Almost twenty three years and one month ago on Republic Day 1992, Dr Murli Manohar Joshi, the then president of the Bharatiya Janata Party and a gangling apparatchik of the ‘Right’ variety hoisted the Indian tricolour at Srinagar’s Lal Chowk. The act, though undertaken surreptitiously under curfew and after Joshi and his aide had flown in from Jammu by a DRDO aircraft used for purposes of surveillance, had immense symbolic value.

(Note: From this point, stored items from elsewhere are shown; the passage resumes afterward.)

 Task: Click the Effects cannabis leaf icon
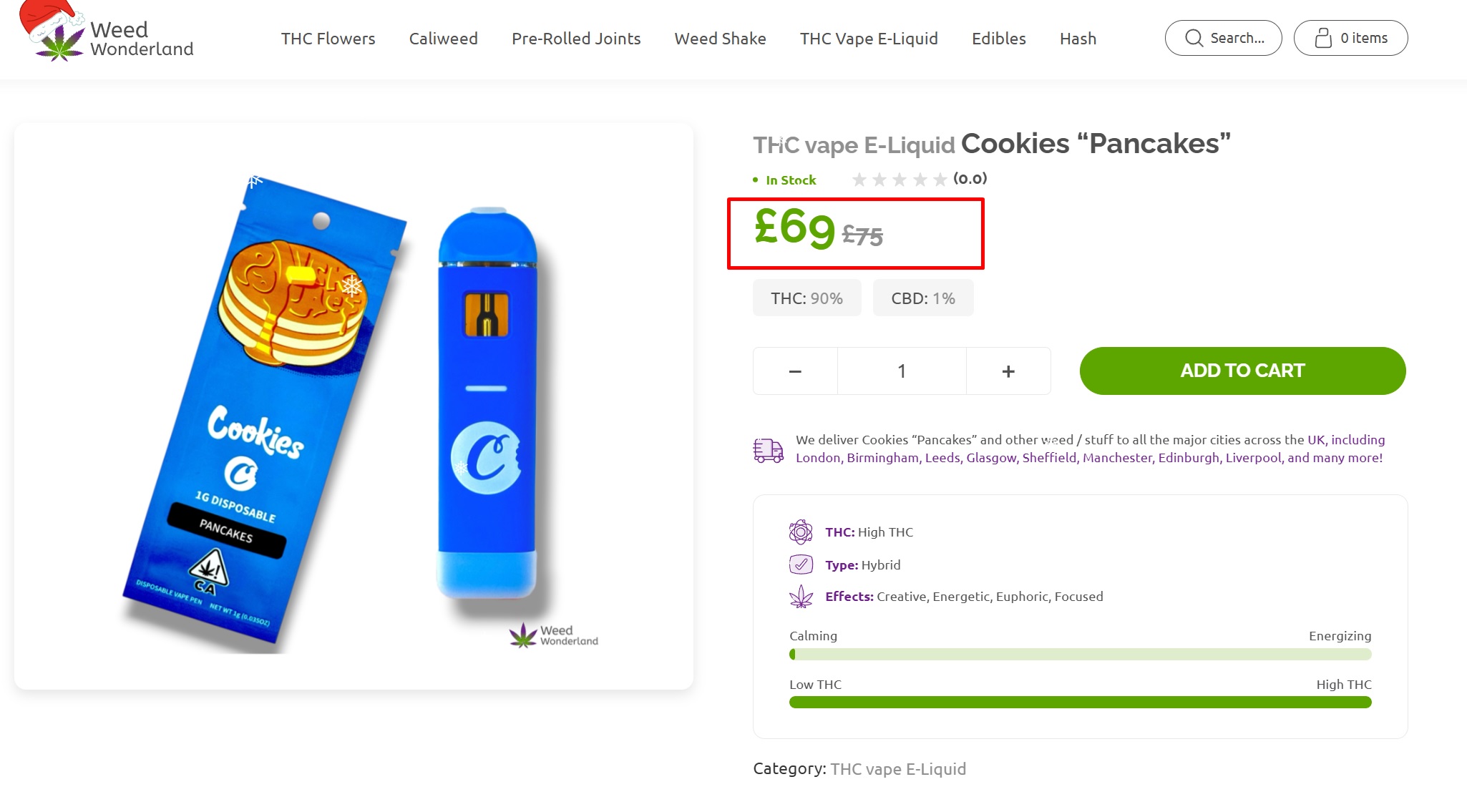pos(801,597)
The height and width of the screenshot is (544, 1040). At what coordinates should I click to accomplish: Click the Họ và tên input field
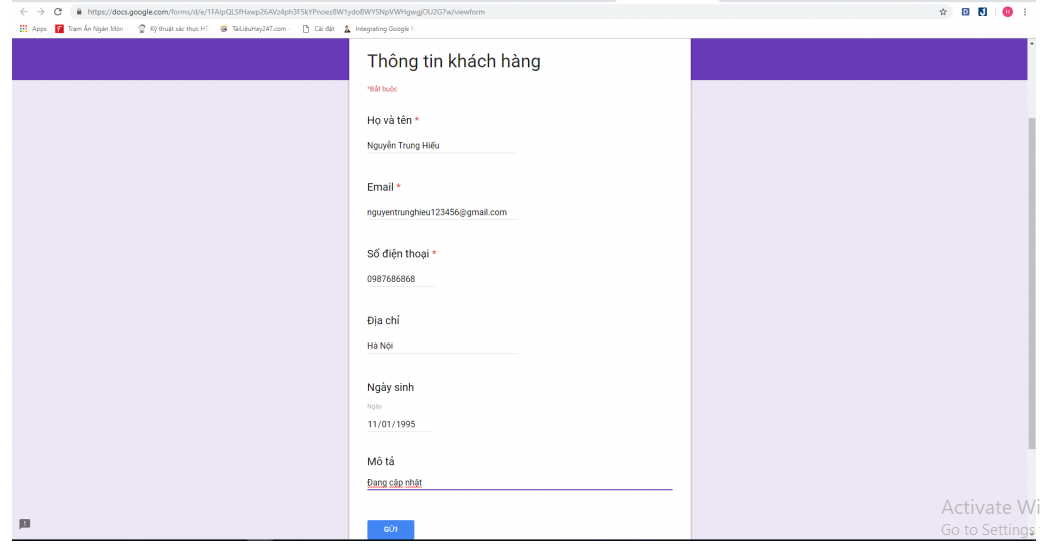pos(442,145)
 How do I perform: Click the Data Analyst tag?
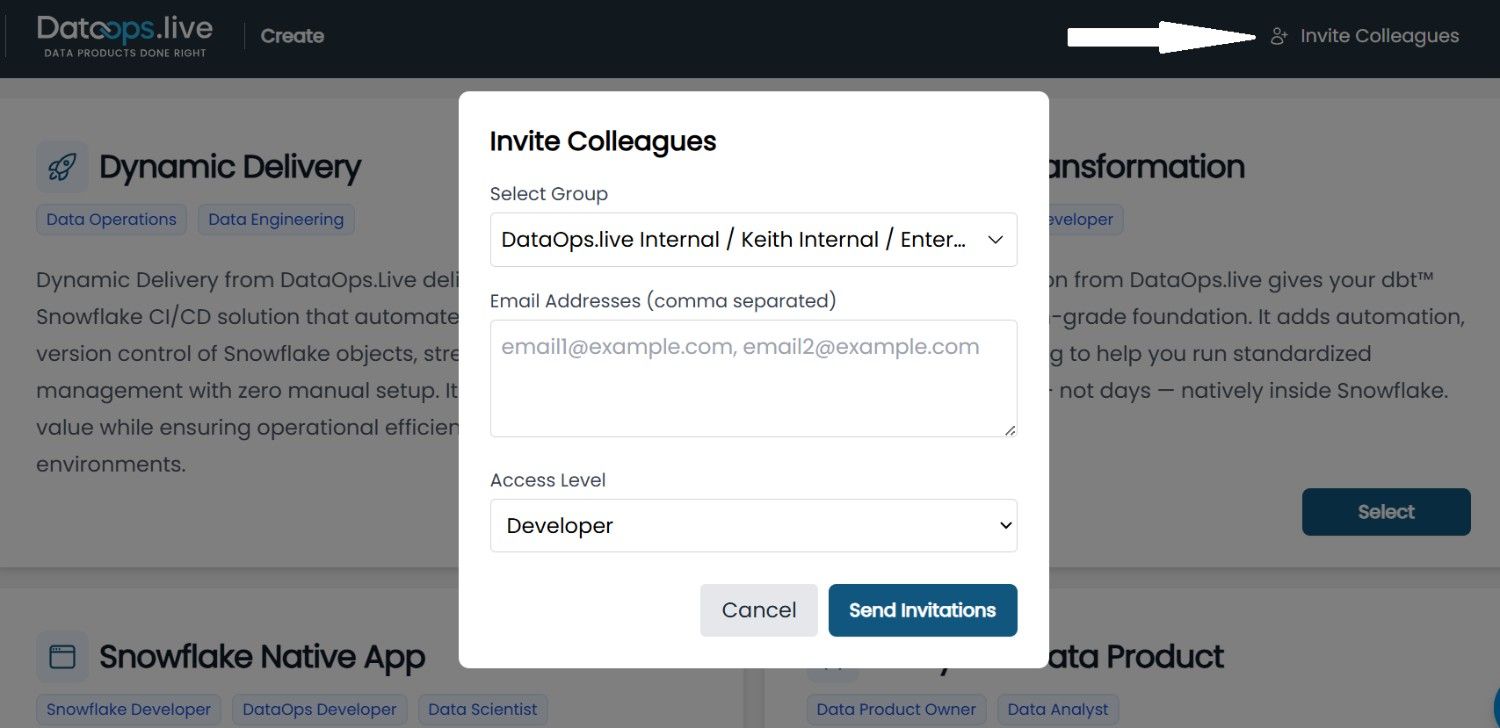[x=1058, y=709]
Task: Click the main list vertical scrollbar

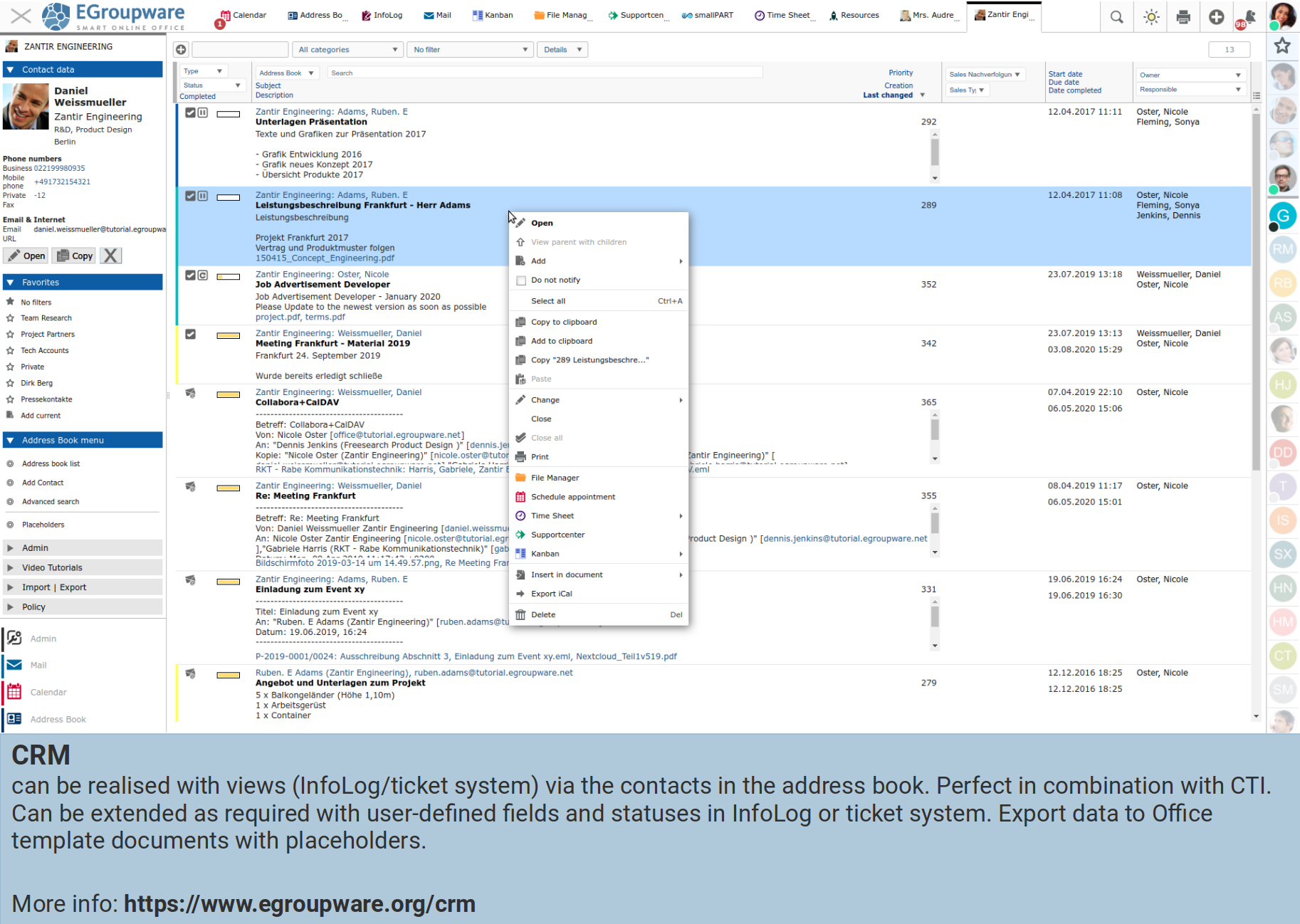Action: (1256, 285)
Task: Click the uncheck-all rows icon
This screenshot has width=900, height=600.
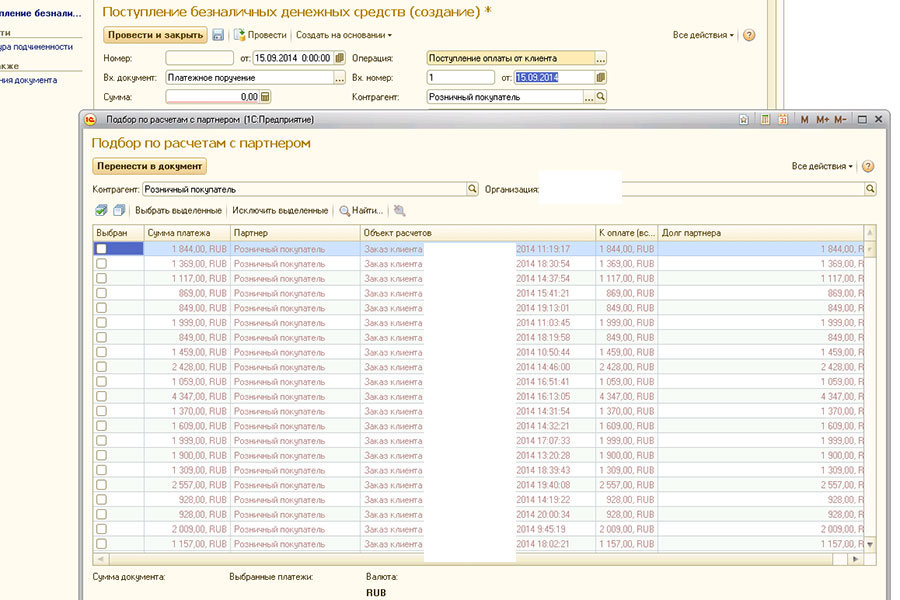Action: click(119, 211)

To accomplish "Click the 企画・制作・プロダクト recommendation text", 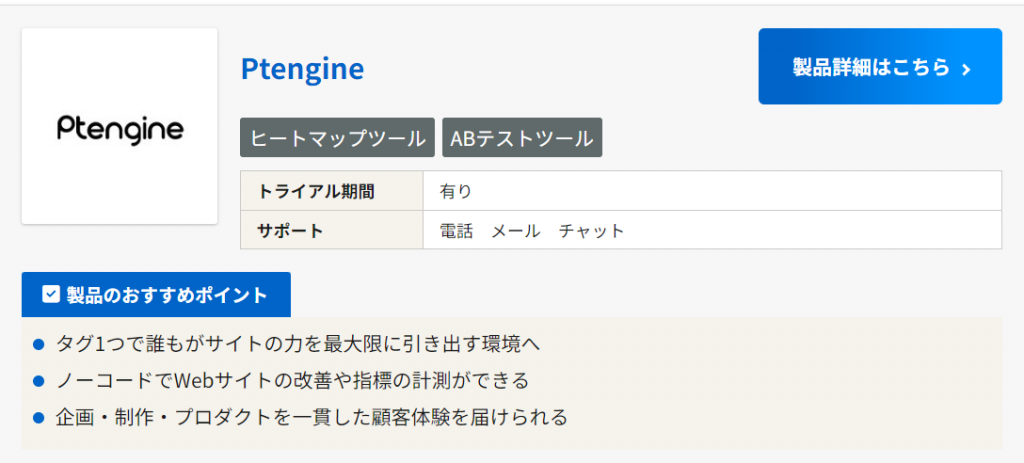I will [312, 416].
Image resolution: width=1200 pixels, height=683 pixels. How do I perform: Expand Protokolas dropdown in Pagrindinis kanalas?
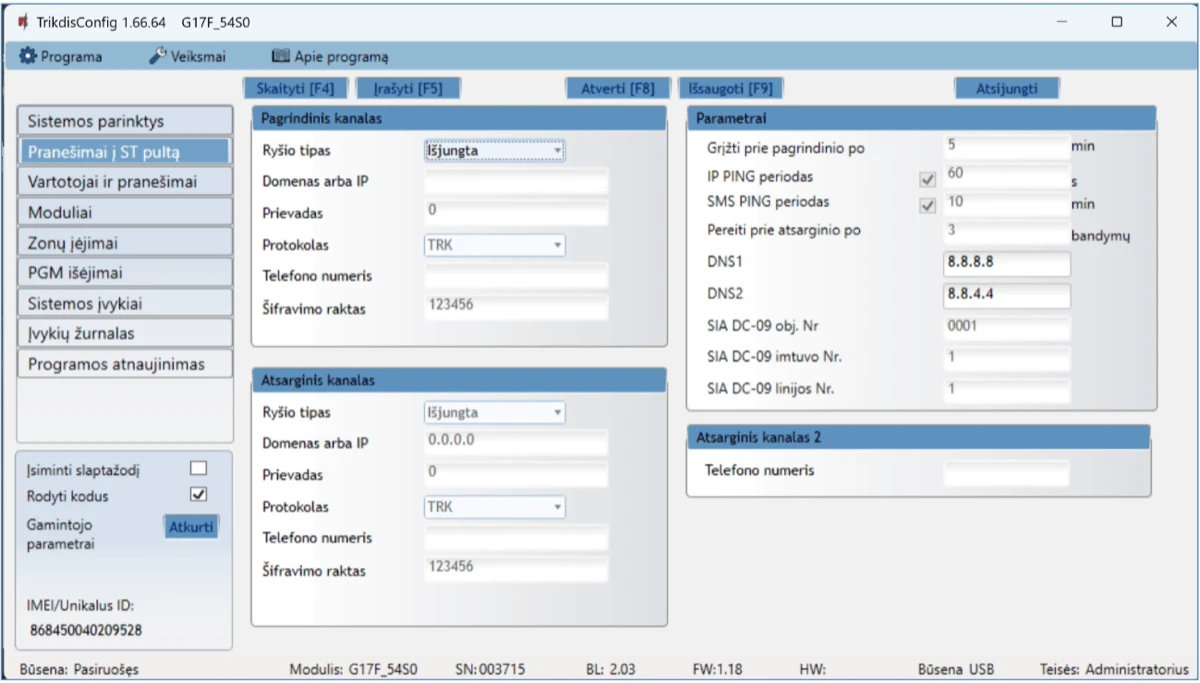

Though the Ekta Yatra, as the programme was called, did not yield political dividends for Dr Joshi, the hoisting the national flag at a time when militancy reared its head aggressively was a watershed in the political narrative of Jammu and Kashmir. Dr Joshi’s political career took a turn for the worst thereafter but the young man returned to his home state and became a political role model of sorts because of the precision and meticulous organisation of the Ekta Yatra. That man went on to earn further kudos and is today not just prime minister of India but has played a significant role in installing a government in the state in which his party is now an important- if not equal – stakeholder.
Yet Narendra Modi, when he heads for Srinagar to witness the historical searing in where one his party colleagues will also be inducted into the coalition as Deputy Chief Minister, would be aware that while two rounds of problems have been overcome, the final and more protracted one has just begun. The first problem had been articulated as an ambition of the party last year. Ubiquitously called Mission 44+ in party circles, the attempt of the BJP to secure majority on its own was more audacious by several degrees when compared to the Mission 272+ for Lok Sabha polls. In the end the party fell short of this mark by a large margin yet the BJP notched the best ever performance by bagging 25 seats in the 87 member J&K assembly.